Nope. Don’t worry about all the data and studies. Stepmoms are just horrible usurpers trying to get in between kids and dadddeeee!!!

saruhhh_04's picture

I could not have expressed the frustrations better myself!

If I can add one thing: when I am accidently called "mom", everyone freaks and lectures SS (and even myself at times) that I am not his mom and he needs to stop calling me that because BM will get angry. Let me clarify, I have never asked or encouraged him to call me mom. But, lately he has been calling BM's boyfriend 'dad', and he is rarely corrected. People tend to brush it off like it is no big deal.

Maria10's picture

Me(sm to two BMs)

College degree, highest earner, bought a house with enough rooms for all of us, owned my own car since I was 17, pay my own bills. Dh and I discipline together and there are boundaries to be respected.. Cook with/ for the kids. Spend time as a family doing things we all like.

Sf1

No college degree, bought a new truck, income at the limit before having biochild 1 a few mos ago. Bm continually runs out of money for groceries as she is still an alcoholic with very poor hygene habits.Does not have enough savings for a down paymemt for a house nor the credit to get one. Possibly a gambling problem. Has lost his job three times since I have known him.( meh- I could chalk that one to him being in the trades and a contract expiring). No d o scipline or boundaries, video games and take out all the time.

SF2

Met BM at bar. Possible alcohol problem. Lived with BM at his parents house for 1.5 years. Then moved to a rental of their own. Kudos for having steady job for a few years(yaya SF2). Does not discipline or take ca re of SS6 at all just"watches" him. Meaning he plays videogames while ss finds things to do and get into. Sometimes SS6 plays hours of games on Sf phone( witnessed not an assumption). No feeding or bathing ss6 either but lets him go feed himself.

According to DisneyMIL these men have "stepped up" and are taking great care of the grandkids but her son is the worst dad. Then she goes and delivers a car full of groceries to BM1 because that is the only way her grandson gets to eat. After BM1 she goes to BM2 where she buys her grandkid diapers, clothes that fit and bodywash necause otherwise her grandson won't be washed clothed or changed.( No joke these things have actually happened). Then she comes over to my house uninvited and asks to borrow money to get home bc sje " spent it all on the gkids like my DH should've done". 

Edit: SS12 once tried to call me mom. I told hhim to call me by name. A few months later he called SF1 dad in front of my DH. He got corrected by me and explained that his dad and mom are blood relations and he should refer to SF by name like he does me. ( No sexism in my home!)

Data records:

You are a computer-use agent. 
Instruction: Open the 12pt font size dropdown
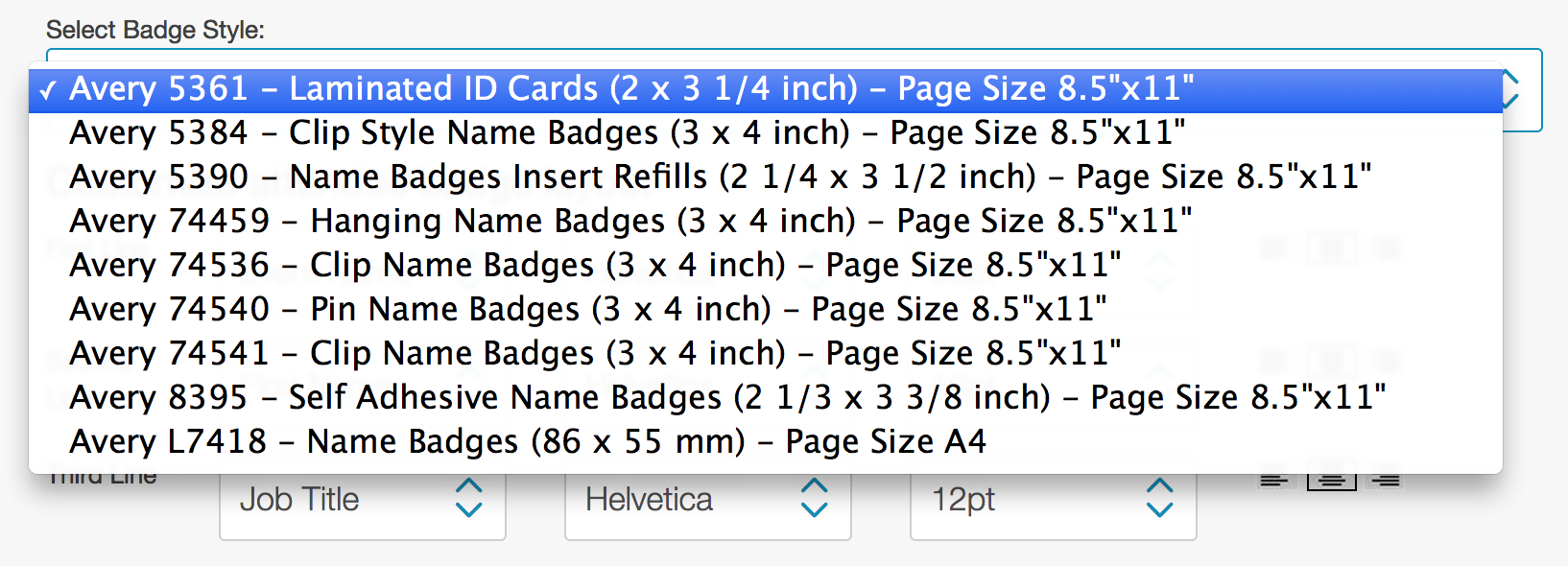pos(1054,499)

==

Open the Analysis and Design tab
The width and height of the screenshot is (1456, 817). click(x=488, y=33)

--

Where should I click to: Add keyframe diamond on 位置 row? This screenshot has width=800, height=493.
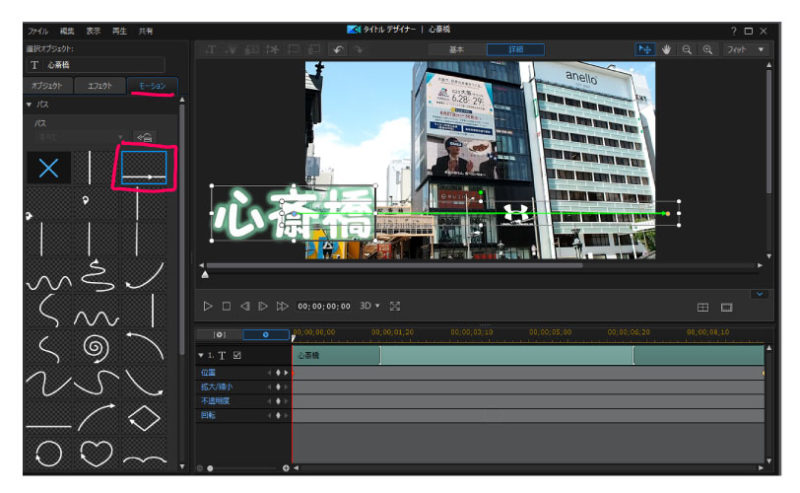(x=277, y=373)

What the task requires:
From the forum post, extract the passage starting at "Nope. Don’t worry" and ending at "no big deal.". The lines have nothing to do with the forum post.

Final answer:
Nope. Don’t worry about all the data and studies. Stepmoms are just horrible usurpers trying to get in between kids and dadddeeee!!!

saruhhh_04's picture

I could not have expressed the frustrations better myself!

If I can add one thing: when I am accidently called "mom", everyone freaks and lectures SS (and even myself at times) that I am not his mom and he needs to stop calling me that because BM will get angry. Let me clarify, I have never asked or encouraged him to call me mom. But, lately he has been calling BM's boyfriend 'dad', and he is rarely corrected. People tend to brush it off like it is no big deal.